I reiterate: the returned string may be subject to change, maybe without warning.

This method was added in version 0.051_01.

scontent

This method returns the significant content of the element. That is, if called on the parse of '/ f u b a r /x', it returns '/fubar/x'. If the invocant contains no insignificant elements, it is the same as content(). If called on an insignificant element, it returns nothing -- that is, undef in scalar context, and an empty list in list context.

This method was inspired by jb's question on Perl Monks about stripping comments and white space from a regular expression: https://www.perlmonks.org/?node_id=1207556

This method was added in version 0.053_01

significant

This method returns true if the element is significant and false otherwise.

snext_element

This method returns the next significant element, or nothing if there is none.

Unlike snext_sibling(), this will cross from the content of a structure into the elements that define the structure, or vice versa.

snext_sibling

This method returns the element's next significant sibling, or nothing if there is none.

This method is analogous to the same-named PPI::Element method, in that it will not cross from the content of a structure into the elements that define the structure.

sprevious_element

This method returns the previous significant element, or nothing if there is none.

Unlike sprevious_sibling(), this will cross from the content of a structure into the elements that define the structure, or vice versa.

sprevious_sibling

This method returns the element's previous significant sibling, or nothing if there is none.

This method is analogous to the same-named PPI::Element method, in that it will not cross from the content of a structure into the elements that define the structure.

statement

This method returns the PPI::Statement that contains this element, or nothing if the statement can not be determined.

In general this method will return something only under the following conditions:

tokens

This method returns all tokens contained in the element.

top

This method returns the top of the hierarchy.

unescaped_content

This method returns the content of the element, unescaped.

visual_column_number

This method returns the visual column number (taking tabs into account) of the first character in the element, or undef if that can not be determined.

whitespace

This method returns true if the element is whitespace and false otherwise.

width

my ( $min, $max ) = $self->width();

This method returns the minimum and maximum number of characters this element can match.

Either element can be undef if it cannot be determined. For example, for /$foo/ both elements will be undef. Recursions will return undef because they can not be analyzed statically -- or at least I am not smart enough to do so. Back references may return undef if the referred-to group can not be uniquely determined.

It is possible for $max to be Inf.

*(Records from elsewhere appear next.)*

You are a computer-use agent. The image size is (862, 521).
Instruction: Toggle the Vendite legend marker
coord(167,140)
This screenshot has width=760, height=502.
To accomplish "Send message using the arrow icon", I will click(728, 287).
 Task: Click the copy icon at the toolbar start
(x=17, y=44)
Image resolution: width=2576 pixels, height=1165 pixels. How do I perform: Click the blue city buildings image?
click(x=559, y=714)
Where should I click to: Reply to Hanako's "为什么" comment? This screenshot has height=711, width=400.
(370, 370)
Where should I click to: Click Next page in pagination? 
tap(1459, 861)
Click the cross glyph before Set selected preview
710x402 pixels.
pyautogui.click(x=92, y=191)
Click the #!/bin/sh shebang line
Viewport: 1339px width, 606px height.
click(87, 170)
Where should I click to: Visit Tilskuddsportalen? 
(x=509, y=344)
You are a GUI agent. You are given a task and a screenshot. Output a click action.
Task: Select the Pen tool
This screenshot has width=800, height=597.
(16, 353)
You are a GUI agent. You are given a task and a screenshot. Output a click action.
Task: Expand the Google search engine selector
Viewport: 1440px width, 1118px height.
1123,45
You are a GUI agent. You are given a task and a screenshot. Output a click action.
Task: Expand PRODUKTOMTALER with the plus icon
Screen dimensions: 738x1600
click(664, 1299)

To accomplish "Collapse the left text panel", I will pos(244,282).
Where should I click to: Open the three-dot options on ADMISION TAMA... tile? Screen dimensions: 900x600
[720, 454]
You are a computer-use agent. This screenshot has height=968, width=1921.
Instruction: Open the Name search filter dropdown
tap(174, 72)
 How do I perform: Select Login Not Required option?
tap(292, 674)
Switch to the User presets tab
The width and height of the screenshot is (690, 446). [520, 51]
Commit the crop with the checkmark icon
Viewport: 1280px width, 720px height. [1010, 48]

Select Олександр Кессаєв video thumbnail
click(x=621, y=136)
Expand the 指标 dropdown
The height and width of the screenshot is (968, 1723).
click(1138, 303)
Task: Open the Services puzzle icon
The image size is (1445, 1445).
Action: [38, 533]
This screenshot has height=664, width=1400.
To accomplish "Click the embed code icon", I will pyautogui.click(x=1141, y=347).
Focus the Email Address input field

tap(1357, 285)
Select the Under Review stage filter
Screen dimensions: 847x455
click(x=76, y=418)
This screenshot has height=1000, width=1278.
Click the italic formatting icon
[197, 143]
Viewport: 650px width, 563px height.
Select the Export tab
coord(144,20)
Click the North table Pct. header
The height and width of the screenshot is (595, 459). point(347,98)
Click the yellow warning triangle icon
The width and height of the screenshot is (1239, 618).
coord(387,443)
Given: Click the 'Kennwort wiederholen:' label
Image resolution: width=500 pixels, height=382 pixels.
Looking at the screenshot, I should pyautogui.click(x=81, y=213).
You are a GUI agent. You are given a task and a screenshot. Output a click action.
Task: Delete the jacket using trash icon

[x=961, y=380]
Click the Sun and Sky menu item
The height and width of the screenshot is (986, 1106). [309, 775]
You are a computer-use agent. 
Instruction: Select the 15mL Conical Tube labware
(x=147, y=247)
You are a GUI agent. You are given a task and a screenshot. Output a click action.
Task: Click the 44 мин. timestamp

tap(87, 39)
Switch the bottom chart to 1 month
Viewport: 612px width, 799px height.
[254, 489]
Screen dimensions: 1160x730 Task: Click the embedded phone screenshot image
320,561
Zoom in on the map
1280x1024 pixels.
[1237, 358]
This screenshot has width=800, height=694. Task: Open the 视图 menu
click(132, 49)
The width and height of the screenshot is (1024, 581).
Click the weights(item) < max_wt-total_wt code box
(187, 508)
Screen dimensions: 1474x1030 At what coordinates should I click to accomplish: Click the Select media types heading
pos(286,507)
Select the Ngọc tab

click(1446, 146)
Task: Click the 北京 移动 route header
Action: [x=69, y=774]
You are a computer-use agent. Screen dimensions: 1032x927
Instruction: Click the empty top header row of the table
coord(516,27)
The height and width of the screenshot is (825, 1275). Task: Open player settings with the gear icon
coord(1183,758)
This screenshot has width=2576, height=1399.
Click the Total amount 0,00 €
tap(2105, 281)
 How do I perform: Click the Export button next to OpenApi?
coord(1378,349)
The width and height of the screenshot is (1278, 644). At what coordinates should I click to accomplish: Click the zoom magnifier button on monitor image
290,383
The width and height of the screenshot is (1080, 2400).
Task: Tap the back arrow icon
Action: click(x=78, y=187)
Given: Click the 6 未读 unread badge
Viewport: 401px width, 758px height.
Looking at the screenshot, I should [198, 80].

For example, for /x*/ $max will be Inf.

Elements that do not actually match anything will return zeroes.

Note: This method was added because I wanted better detection of variable-length look-behinds. Both it and raw_width() (above) should be considered somewhat experimental.

This method was added in version 0.085_01.

This method returns navigation information from the top of the hierarchy to this node. The return is a list of names of methods and references to their argument lists. The idea is that given $elem which is somewhere under $top,

my @nav = $elem->nav();
my $obj = $top;
while ( @nav ) {
    my $method = shift @nav;
    my $args = shift @nav;
    $obj = $obj->$method( @{ $args } ) or die;
}
# At this point, $obj should contain the same object
# as $elem.

SUPPORT

Support is by the author. Please file bug reports at https://rt.cpan.org/Public/Dist/Display.html?Name=PPIx-Regexp, https://github.com/trwyant/perl-PPIx-Regexp/issues, or in electronic mail to the author.

AUTHOR

Thomas R. Wyant, III wyant at cpan dot org

COPYRIGHT AND LICENSE

Copyright (C) 2009-2023 by Thomas R. Wyant, III

This program is free software; you can redistribute it and/or modify it under the same terms as Perl 5.10.0. For more details, see the full text of the licenses in the directory LICENSES.

This program is distributed in the hope that it will be useful, but without any warranty; without even the implied warranty of merchantability or fitness for a particular purpose.